#### MATERIAL FOR THIS EXERCISE
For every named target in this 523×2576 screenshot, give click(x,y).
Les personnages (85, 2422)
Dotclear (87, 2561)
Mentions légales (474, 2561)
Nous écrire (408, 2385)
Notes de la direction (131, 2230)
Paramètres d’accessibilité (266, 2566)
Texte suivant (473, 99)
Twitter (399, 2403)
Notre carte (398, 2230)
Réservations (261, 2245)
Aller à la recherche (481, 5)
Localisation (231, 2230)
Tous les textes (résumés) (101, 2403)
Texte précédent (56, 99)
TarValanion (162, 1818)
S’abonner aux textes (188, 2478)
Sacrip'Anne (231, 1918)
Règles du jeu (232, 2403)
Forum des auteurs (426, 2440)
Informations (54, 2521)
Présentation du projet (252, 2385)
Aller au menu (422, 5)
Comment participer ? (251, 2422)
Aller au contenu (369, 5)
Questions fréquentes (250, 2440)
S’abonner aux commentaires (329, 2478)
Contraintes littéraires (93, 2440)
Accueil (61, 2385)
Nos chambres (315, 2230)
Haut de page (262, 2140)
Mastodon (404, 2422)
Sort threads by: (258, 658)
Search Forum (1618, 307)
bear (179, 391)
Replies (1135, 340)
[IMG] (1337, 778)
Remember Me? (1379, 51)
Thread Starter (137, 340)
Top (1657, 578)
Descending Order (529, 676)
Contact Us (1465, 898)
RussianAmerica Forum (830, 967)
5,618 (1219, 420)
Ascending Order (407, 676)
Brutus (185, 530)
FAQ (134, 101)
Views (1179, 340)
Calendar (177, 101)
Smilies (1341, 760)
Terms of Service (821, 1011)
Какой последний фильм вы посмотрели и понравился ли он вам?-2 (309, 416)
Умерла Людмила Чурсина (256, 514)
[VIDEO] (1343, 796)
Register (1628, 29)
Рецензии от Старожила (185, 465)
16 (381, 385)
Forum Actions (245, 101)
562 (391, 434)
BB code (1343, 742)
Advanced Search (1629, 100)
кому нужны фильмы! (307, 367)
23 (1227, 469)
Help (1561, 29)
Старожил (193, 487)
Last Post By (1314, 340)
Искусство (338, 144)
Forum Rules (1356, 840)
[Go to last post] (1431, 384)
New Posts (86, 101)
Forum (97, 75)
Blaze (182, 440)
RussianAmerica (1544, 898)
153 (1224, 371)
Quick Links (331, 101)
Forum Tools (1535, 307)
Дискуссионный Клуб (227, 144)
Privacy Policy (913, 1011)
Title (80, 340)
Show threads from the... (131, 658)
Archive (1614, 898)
########
▸ **EXERCISE**: Every entry should be duplicated exactly as written.

▸ **RESPONSE FOR THIS EXERCISE**:
For every named target in this 523×2576 screenshot, give click(x,y).
Les personnages (85, 2422)
Dotclear (87, 2561)
Mentions légales (474, 2561)
Nous écrire (408, 2385)
Notes de la direction (131, 2230)
Paramètres d’accessibilité (266, 2566)
Texte suivant (473, 99)
Twitter (399, 2403)
Notre carte (398, 2230)
Réservations (261, 2245)
Aller à la recherche (481, 5)
Localisation (231, 2230)
Tous les textes (résumés) (101, 2403)
Texte précédent (56, 99)
TarValanion (162, 1818)
S’abonner aux textes (188, 2478)
Sacrip'Anne (231, 1918)
Règles du jeu (232, 2403)
Forum des auteurs (426, 2440)
Informations (54, 2521)
Présentation du projet (252, 2385)
Aller au menu (422, 5)
Comment participer ? (251, 2422)
Aller au contenu (369, 5)
Questions fréquentes (250, 2440)
S’abonner aux commentaires (329, 2478)
Contraintes littéraires (93, 2440)
Accueil (61, 2385)
Nos chambres (315, 2230)
Haut de page (262, 2140)
Mastodon (404, 2422)
Sort threads by: (258, 658)
Search Forum (1618, 307)
bear (179, 391)
Replies (1135, 340)
[IMG] (1337, 778)
Remember Me? (1379, 51)
Thread Starter (137, 340)
Top (1657, 578)
Descending Order (529, 676)
Contact Us (1465, 898)
RussianAmerica Forum (830, 967)
5,618 (1219, 420)
Ascending Order (407, 676)
Brutus (185, 530)
FAQ (134, 101)
Views (1179, 340)
Calendar (177, 101)
Smilies (1341, 760)
Terms of Service (821, 1011)
Какой последний фильм вы посмотрели и понравился ли он вам?-2 (309, 416)
Умерла Людмила Чурсина (256, 514)
[VIDEO] (1343, 796)
Register (1628, 29)
Рецензии от Старожила (185, 465)
16 (381, 385)
Forum Actions (245, 101)
562 (391, 434)
BB code (1343, 742)
Advanced Search (1629, 100)
кому нужны фильмы! (307, 367)
23 (1227, 469)
Help (1561, 29)
Старожил (193, 487)
Last Post By (1314, 340)
Искусство (338, 144)
Forum Rules (1356, 840)
[Go to last post] (1431, 384)
New Posts (86, 101)
Forum (97, 75)
Blaze (182, 440)
RussianAmerica (1544, 898)
153 (1224, 371)
Quick Links (331, 101)
Forum Tools (1535, 307)
Дискуссионный Клуб (227, 144)
Privacy Policy (913, 1011)
Title (80, 340)
Show threads from the... (131, 658)
Archive (1614, 898)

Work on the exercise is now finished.